• _DATA FOR THIS EXERCISE_:
□ □ □ □

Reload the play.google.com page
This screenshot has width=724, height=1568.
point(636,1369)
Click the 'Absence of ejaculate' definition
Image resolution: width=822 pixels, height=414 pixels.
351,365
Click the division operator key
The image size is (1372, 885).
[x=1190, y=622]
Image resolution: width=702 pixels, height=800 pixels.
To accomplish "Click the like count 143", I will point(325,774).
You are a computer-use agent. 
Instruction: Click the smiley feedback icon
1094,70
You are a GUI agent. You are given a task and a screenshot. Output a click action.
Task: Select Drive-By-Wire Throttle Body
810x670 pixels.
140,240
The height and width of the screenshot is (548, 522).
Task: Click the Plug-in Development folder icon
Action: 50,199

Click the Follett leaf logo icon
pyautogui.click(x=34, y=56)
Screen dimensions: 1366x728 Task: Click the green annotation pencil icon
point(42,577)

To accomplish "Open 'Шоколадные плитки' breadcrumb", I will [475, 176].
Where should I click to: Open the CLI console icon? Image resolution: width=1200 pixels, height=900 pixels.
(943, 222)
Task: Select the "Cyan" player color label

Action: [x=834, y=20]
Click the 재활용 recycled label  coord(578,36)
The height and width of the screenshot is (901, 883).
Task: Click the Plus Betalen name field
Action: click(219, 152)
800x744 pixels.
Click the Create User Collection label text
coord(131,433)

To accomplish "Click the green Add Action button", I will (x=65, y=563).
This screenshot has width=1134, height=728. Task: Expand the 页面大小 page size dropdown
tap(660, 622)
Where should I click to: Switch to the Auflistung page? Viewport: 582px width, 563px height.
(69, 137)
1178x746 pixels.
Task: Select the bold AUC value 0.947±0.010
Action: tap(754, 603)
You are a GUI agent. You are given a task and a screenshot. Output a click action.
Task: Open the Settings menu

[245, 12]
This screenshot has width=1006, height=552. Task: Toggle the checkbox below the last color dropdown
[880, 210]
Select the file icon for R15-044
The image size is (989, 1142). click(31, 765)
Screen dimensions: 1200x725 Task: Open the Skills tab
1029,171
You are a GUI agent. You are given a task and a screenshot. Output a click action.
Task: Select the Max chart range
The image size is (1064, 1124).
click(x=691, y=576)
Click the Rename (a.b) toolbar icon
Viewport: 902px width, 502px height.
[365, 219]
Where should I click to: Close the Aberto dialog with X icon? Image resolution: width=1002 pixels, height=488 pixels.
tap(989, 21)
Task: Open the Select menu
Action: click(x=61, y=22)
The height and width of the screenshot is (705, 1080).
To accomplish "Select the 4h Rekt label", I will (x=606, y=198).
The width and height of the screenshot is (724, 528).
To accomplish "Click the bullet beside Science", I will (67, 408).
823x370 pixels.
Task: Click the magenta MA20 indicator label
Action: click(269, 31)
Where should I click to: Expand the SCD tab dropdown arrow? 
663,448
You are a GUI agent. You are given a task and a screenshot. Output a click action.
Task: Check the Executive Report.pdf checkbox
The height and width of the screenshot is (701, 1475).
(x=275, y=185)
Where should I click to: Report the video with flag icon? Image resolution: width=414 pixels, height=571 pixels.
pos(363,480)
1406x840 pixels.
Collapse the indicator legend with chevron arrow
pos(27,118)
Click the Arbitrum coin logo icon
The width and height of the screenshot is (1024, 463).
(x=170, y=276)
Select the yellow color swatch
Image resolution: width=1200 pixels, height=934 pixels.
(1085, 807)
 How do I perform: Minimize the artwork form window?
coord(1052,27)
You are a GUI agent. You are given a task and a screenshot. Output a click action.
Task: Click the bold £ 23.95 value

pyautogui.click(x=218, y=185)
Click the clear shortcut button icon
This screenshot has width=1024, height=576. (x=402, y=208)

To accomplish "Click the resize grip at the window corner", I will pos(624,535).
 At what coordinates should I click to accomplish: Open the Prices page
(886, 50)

□ □ □ □

• _WHAT YOU SHOULD DO_: All of the lines above need to be given again exactly.

• _RESULT_:
Reload the play.google.com page
This screenshot has width=724, height=1568.
point(636,1369)
Click the 'Absence of ejaculate' definition
Image resolution: width=822 pixels, height=414 pixels.
351,365
Click the division operator key
The image size is (1372, 885).
[x=1190, y=622]
Image resolution: width=702 pixels, height=800 pixels.
To accomplish "Click the like count 143", I will point(325,774).
You are a computer-use agent. 
Instruction: Click the smiley feedback icon
1094,70
You are a GUI agent. You are given a task and a screenshot. Output a click action.
Task: Select Drive-By-Wire Throttle Body
810x670 pixels.
140,240
The height and width of the screenshot is (548, 522).
Task: Click the Plug-in Development folder icon
Action: 50,199

Click the Follett leaf logo icon
pyautogui.click(x=34, y=56)
Screen dimensions: 1366x728 Task: Click the green annotation pencil icon
point(42,577)

To accomplish "Open 'Шоколадные плитки' breadcrumb", I will [475, 176].
Where should I click to: Open the CLI console icon? Image resolution: width=1200 pixels, height=900 pixels.
(943, 222)
Task: Select the "Cyan" player color label

Action: [x=834, y=20]
Click the 재활용 recycled label  coord(578,36)
The height and width of the screenshot is (901, 883).
Task: Click the Plus Betalen name field
Action: click(219, 152)
800x744 pixels.
Click the Create User Collection label text
coord(131,433)

To accomplish "Click the green Add Action button", I will (x=65, y=563).
This screenshot has width=1134, height=728. Task: Expand the 页面大小 page size dropdown
tap(660, 622)
Where should I click to: Switch to the Auflistung page? Viewport: 582px width, 563px height.
(69, 137)
1178x746 pixels.
Task: Select the bold AUC value 0.947±0.010
Action: tap(754, 603)
You are a GUI agent. You are given a task and a screenshot. Output a click action.
Task: Open the Settings menu

[245, 12]
This screenshot has width=1006, height=552. Task: Toggle the checkbox below the last color dropdown
[880, 210]
Select the file icon for R15-044
The image size is (989, 1142). click(31, 765)
Screen dimensions: 1200x725 Task: Open the Skills tab
1029,171
You are a GUI agent. You are given a task and a screenshot. Output a click action.
Task: Select the Max chart range
The image size is (1064, 1124).
click(x=691, y=576)
Click the Rename (a.b) toolbar icon
Viewport: 902px width, 502px height.
[365, 219]
Where should I click to: Close the Aberto dialog with X icon? Image resolution: width=1002 pixels, height=488 pixels.
tap(989, 21)
Task: Open the Select menu
Action: click(x=61, y=22)
The height and width of the screenshot is (705, 1080).
To accomplish "Select the 4h Rekt label", I will (x=606, y=198).
The width and height of the screenshot is (724, 528).
To accomplish "Click the bullet beside Science", I will (67, 408).
823x370 pixels.
Task: Click the magenta MA20 indicator label
Action: click(269, 31)
Where should I click to: Expand the SCD tab dropdown arrow? 
663,448
You are a GUI agent. You are given a task and a screenshot. Output a click action.
Task: Check the Executive Report.pdf checkbox
The height and width of the screenshot is (701, 1475).
(x=275, y=185)
Where should I click to: Report the video with flag icon? Image resolution: width=414 pixels, height=571 pixels.
pos(363,480)
1406x840 pixels.
Collapse the indicator legend with chevron arrow
pos(27,118)
Click the Arbitrum coin logo icon
The width and height of the screenshot is (1024, 463).
(x=170, y=276)
Select the yellow color swatch
Image resolution: width=1200 pixels, height=934 pixels.
(1085, 807)
 How do I perform: Minimize the artwork form window?
coord(1052,27)
You are a GUI agent. You are given a task and a screenshot. Output a click action.
Task: Click the bold £ 23.95 value

pyautogui.click(x=218, y=185)
Click the clear shortcut button icon
This screenshot has width=1024, height=576. (x=402, y=208)

To accomplish "Click the resize grip at the window corner", I will pos(624,535).
 At what coordinates should I click to accomplish: Open the Prices page
(886, 50)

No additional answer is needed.